Supplied data
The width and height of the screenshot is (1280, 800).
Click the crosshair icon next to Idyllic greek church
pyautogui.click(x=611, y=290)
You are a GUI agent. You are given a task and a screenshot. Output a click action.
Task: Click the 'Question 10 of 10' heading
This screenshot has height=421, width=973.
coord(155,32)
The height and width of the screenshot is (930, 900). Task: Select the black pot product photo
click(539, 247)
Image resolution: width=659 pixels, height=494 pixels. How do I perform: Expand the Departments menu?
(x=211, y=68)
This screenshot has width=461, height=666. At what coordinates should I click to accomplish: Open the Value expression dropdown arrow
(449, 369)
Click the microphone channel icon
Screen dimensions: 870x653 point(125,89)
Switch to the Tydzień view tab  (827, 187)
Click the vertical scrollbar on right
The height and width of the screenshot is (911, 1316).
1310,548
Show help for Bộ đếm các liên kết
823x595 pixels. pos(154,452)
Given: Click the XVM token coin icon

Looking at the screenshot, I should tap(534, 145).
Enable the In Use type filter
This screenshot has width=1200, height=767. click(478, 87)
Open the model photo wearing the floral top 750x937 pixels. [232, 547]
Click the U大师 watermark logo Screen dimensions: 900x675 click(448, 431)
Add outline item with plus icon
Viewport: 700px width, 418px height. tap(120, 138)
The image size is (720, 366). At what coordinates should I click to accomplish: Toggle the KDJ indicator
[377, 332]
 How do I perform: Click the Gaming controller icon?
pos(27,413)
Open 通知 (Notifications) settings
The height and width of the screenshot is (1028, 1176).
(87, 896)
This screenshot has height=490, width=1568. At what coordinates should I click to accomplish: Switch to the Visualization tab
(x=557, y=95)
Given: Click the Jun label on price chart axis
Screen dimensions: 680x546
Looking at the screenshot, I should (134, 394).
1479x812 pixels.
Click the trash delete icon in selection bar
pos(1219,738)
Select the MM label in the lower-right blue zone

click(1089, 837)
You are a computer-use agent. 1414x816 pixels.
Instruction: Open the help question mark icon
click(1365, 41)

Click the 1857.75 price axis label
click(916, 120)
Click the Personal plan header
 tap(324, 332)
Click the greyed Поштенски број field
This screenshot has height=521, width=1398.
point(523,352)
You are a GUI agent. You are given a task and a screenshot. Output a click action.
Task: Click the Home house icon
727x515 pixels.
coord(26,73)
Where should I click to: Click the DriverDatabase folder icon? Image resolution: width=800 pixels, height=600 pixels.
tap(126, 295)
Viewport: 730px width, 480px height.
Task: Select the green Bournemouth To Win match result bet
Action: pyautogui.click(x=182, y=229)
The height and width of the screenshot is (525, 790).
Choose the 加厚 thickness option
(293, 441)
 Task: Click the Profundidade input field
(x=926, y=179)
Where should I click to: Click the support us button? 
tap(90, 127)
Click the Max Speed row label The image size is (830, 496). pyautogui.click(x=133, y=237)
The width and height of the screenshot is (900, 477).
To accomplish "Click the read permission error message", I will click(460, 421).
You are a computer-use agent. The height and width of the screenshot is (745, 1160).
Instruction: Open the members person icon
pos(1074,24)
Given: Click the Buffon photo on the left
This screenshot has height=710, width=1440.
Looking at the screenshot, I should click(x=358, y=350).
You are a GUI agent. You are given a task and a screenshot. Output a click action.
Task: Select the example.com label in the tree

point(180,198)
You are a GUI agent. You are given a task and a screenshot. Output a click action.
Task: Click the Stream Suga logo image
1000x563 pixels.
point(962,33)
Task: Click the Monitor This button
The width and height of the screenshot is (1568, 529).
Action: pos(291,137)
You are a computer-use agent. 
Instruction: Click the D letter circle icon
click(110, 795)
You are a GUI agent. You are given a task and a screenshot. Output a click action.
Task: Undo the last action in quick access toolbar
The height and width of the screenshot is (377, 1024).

Work to be completed
Some of the data mentions "computer". Copy every line where it does.

Written solution
You are a computer-use agent. 1414x816 pixels.
You are a computer-use agent. The height and width of the screenshot is (745, 1160).
You are a computer-use agent. 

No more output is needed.